[Pixel coordinate grounding data]
#####

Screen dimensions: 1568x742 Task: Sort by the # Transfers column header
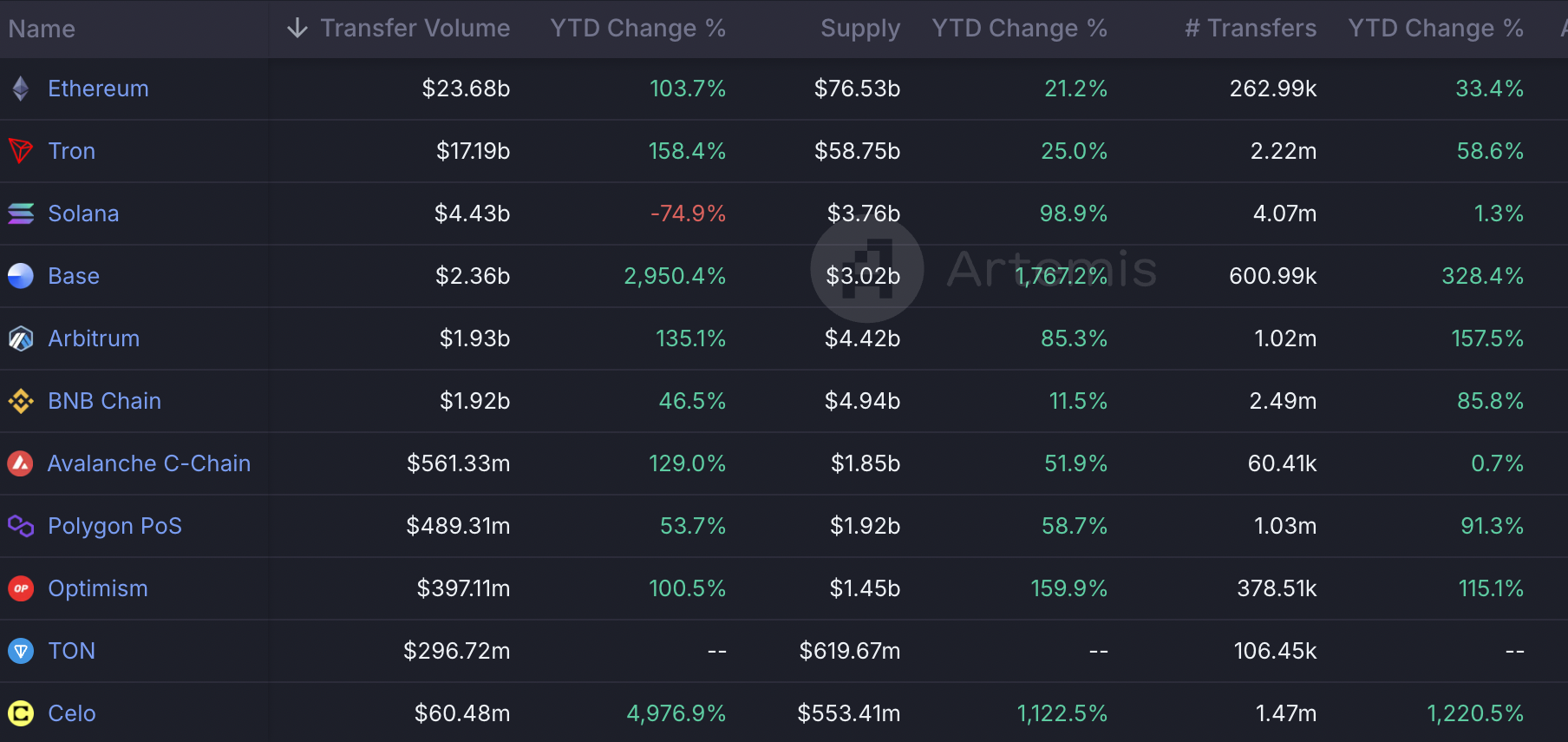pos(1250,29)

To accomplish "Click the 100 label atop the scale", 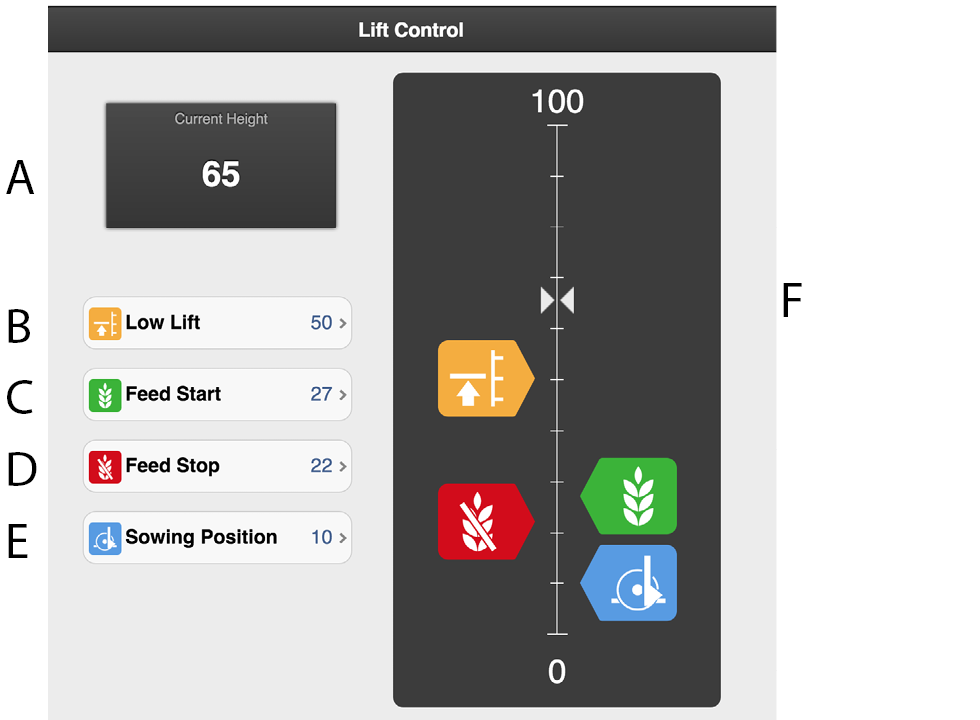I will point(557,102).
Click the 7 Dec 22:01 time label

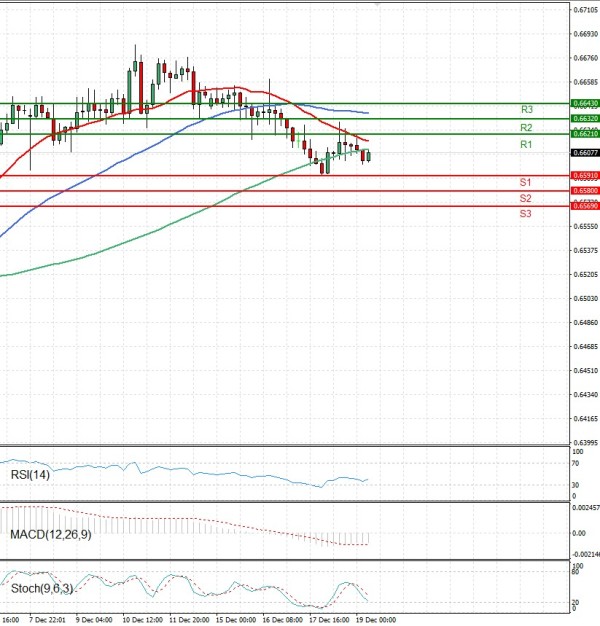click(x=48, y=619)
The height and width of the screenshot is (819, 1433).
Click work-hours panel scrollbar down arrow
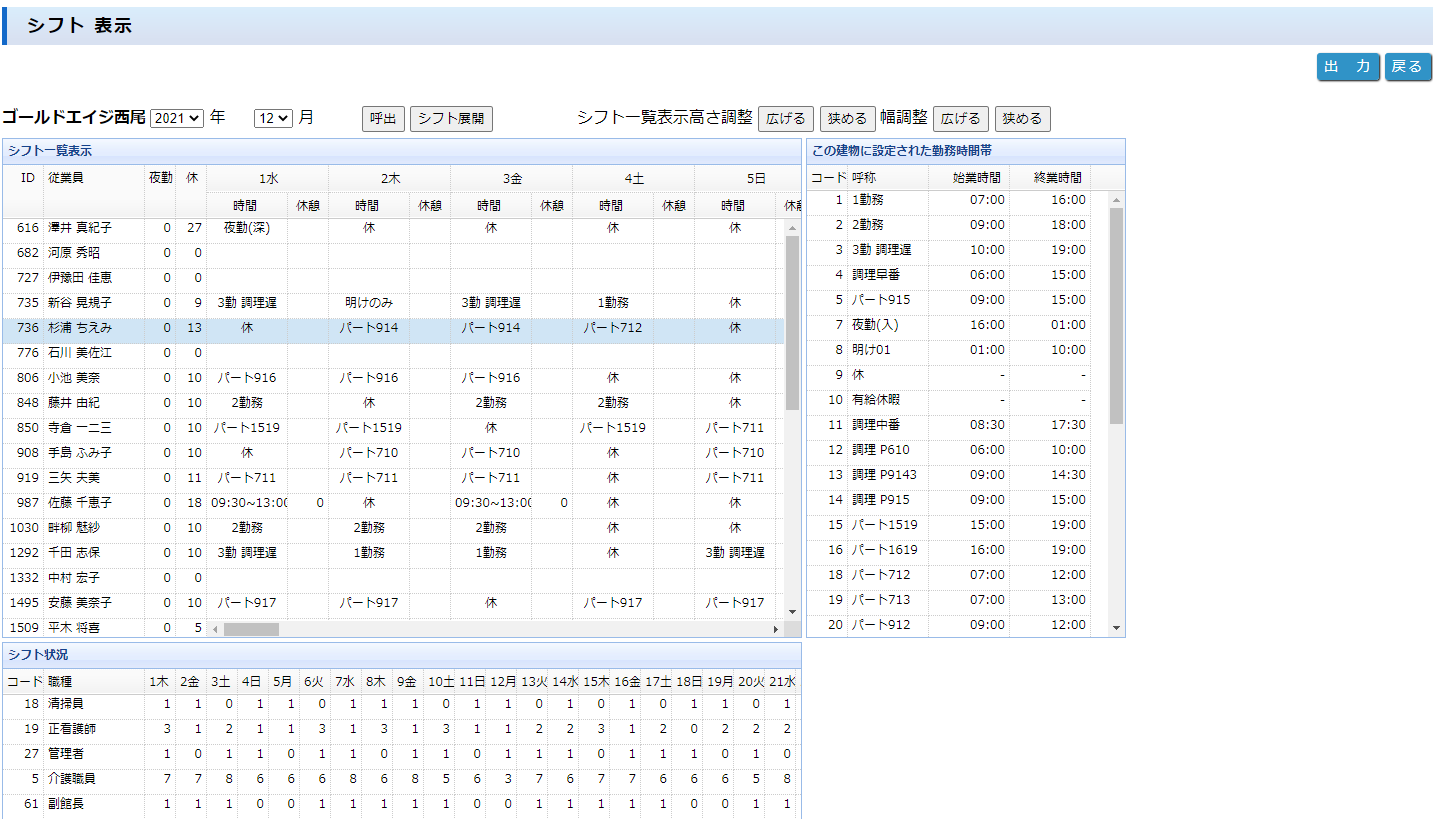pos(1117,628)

#####

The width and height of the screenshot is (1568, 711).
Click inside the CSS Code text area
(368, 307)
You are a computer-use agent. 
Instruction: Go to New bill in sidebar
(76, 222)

#####

Exercise goal →
Find the word "width" in the data and show each line that holds it.

Answer →
The height and width of the screenshot is (819, 1433).
The width and height of the screenshot is (1568, 711).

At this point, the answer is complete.